■ What you need to do
Every line of the data below must be output exactly, with images left out.

____ Dataset content

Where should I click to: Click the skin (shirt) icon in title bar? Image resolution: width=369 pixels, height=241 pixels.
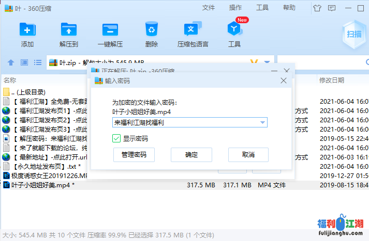point(317,8)
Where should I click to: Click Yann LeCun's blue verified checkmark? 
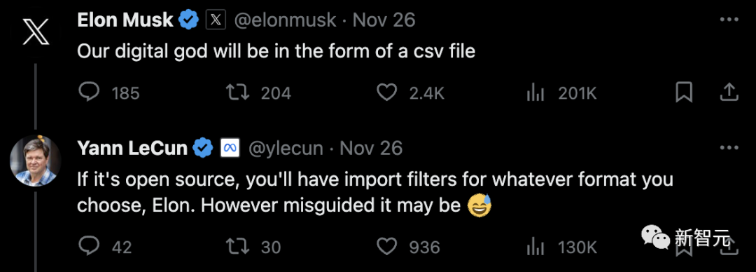[x=202, y=149]
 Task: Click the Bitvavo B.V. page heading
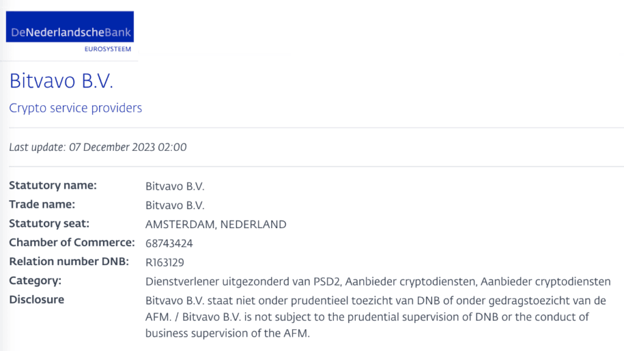(62, 82)
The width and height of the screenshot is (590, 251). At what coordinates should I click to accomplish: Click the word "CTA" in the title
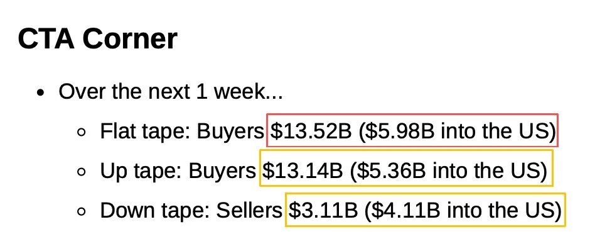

________

■ Answer box
Where should I click to: Click the skin (shirt) icon in title bar? Image resolution: width=369 pixels, height=241 pixels.
point(317,8)
Where should I click to: Click Yann LeCun's blue verified checkmark? 
[x=202, y=149]
 Task: Click the Bitvavo B.V. page heading
(62, 82)
The width and height of the screenshot is (590, 251). At what coordinates should I click to accomplish: Click the word "CTA" in the title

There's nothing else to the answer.